The balance has now shifted so that Spot Instances handle most workloads, with Reserved Instances deployed when Spot Instances become unavailable. The company’s On-Demand Amazon EC2 instance usage has dropped to zero. As of 2021, Druva projects 20–25 percent monthly savings on its Amazon EC2 monthly computing bill. Critically, the shift hasn’t affected system uptime, which maintains 99.5 percent availability for over 10 years on AWS.
Speedier Deployment with Native Integrations
Druva developed an API-based tool to automate the orchestration of Spot Instances, and it has benefited from native integrations among AWS services, including Amazon ECS. “The speed at which we can launch instances and the flexibility of the overall compute infrastructure on AWS are astounding,” Chitnis shares. “AWS manages the control plane for Amazon ECS and we only manage the data workloads and configuration. This gave us substantial leverage to speed up our deployment time.”
Druva recently onboarded its largest customer to date, the Port of New Orleans, with 20,000 account users and about 4 PB of data to secure. Accelerated software delivery on AWS enabled the company to onboard this customer in just three weeks with no manual intervention.
Druva’s customers are also saving time with its modern microservices architecture. In the case of the Port of New Orleans, backups that used to take a day now take just 30 minutes or less. “The move to Druva gave us the opportunity to consolidate data that was previously dispersed throughout the enterprise and off-site. We have the ability to restore and backup data within seconds and continue to meet data requirements in a timely manner,” says David Cordell, chief information officer at the Port of New Orleans.
Shifting Focus to Cloud Economics and New Technologies
The Druva platform’s high degree of automation allows the company’s operations team to build their skill sets in cloud economics instead of simply performing maintenance tasks. They can also more effectively identify and remove bottlenecks related to capacity restraints to further optimize their cloud architecture.
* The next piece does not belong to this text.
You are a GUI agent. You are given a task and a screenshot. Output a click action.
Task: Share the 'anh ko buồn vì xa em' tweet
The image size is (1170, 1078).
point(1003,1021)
Druva is also investing more into R&D with the cost savings it has achieved. It’s giving engineers the freedom to experiment with new technology—such as using telemetry data to develop and train machine learning (ML) models using Amazon SageMaker—to better understand how customers use Druva. Engineering teams are starting to build business intelligence dashboards using tools including Amazon Athena and Amazon QuickSight for ML-powered insights. Chitnis concludes, “AWS makes it straightforward for us to take on any new projects and scale them for our global customer base.”